In 2016, Nils Frahm was offered to move his studio to Funkhaus, the former East German broadcast centre in Berlin originally built between 1953 and 1956. The historical building included six different music studios all designed to accommodate different music styles.
Every application related to electro acoustics could be found in there, somewhere. It wasn’t only a place where the very first audio scientists began to think systematically about studio acoustics, it was also a test-bed for designing and building all the broadcasting equipment on site.
Nils Frahm moved into Saal 3 which was originally designed for classical chamber music, renovated, rewired the premises and built a new mixing console. The CD/LP cover and booklet beautifully showcase the wood-panelled premises, the parquet flooring, the control room, the recording room containing all the instruments played on the album and even the original reverb chamber which was used throughout to create a natural reverberation.
All Melody
The music heard on All Melody is therefore closely associated with the physical location and space it was recorded in. The album was conceived in Berlin, a much quieter city than New York for instance in the musician’s own words, and entirely recorded in a historical building with a unique acoustic environment. The recording room itself becomes the storage space for Nils Frahm’s eclectic assortment of vintage instruments – a reconditioned toy piano, a pipe organ, a harmonium and his various pianos or synthesisers.
Everything you hear on this record has been recorded specifically for this occasion. It is all played or made with real things.
Like a jazz album, all tracks on All Melody were recorded in one take. Each track is essentially a live performance which sees the musician standing with all his gear and instruments around him, sometimes looking like a pilot landing a Boing 747. This physical attachment to “real” instruments not only stems from a perfectionist desire to re-discover the natural quality of acoustic and analogue sound, it can also be seen as an attempt to counterbalance the current and dominant clutter of digital technology – in musical terms of course, but also as a disruptive force in society.

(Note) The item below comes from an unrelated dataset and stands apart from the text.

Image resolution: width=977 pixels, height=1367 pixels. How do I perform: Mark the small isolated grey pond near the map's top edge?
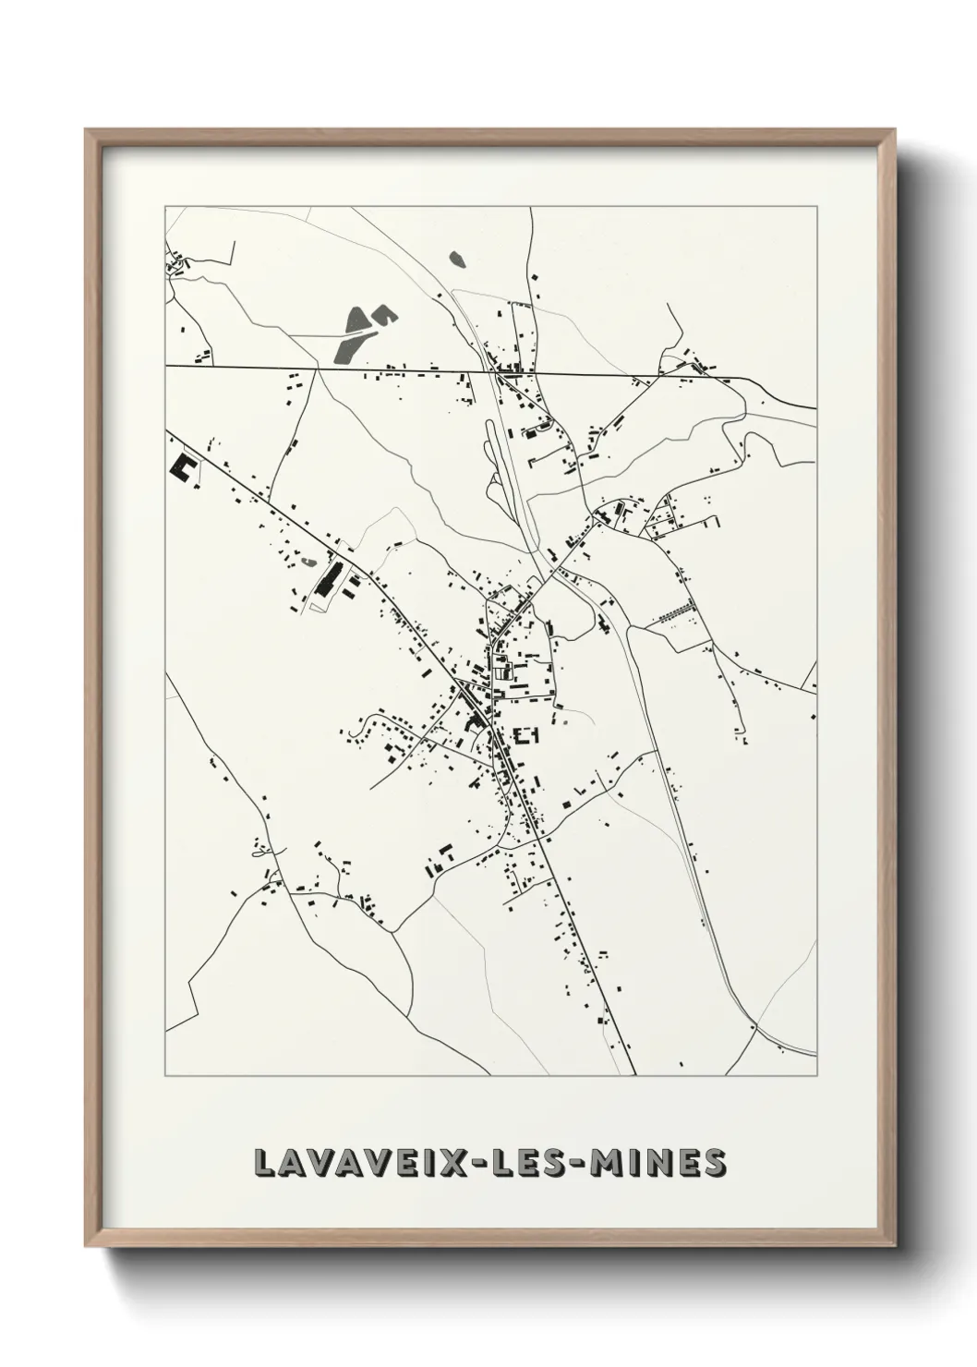455,259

The piano remains prominent (“My Friend the Forest” or “Forever Changeless”) and so is the pipe organ which is used as a percussive instrument in the dizzying crescendo of “Kaleidoscope”. But in a major departure from previous keyboard-based albums like Spaces, All Melody features a wide range of instruments and guests, thus expanding significantly the musician’s sonic palette.
It surprisingly opens with the sound of human voices on “The Whole Universe Wants to be Touched”. “Shards”, a 12 piece British choir ensemble was set up for the occasion and provides a recurring melodic theme on several subsequent tracks. Unexpectedly again, Robert Koch’s keening trumpet introduces “Human Range” and “Fundamental Values”. The album also features Anne Müller’s cello, the bass marimba of Sven Kacirek or the innovative percussions of Tatu Rönkkö among others.
Encores 1
Only twelve of the sixty odd tracks recorded during the All Melody sessions made it to the final mix. Meant as a companion to the initial record and released as a vinyl EP on 1 June 2018 last, Encores 1 adds five acoustic tracks to the Nils Frahm canon and hints at more to come in the near future.
The EP privileges contemplative piano, especially on the heartfelt “The Roughest Trade” and “The Dane” while the harmonium is given a chance to shine (and resonate) over the 11 minute long “Harmonium in the Well” where the well refers to a forgotten dry well located on the island of Mallorca which the musician used as another natural reverb chamber.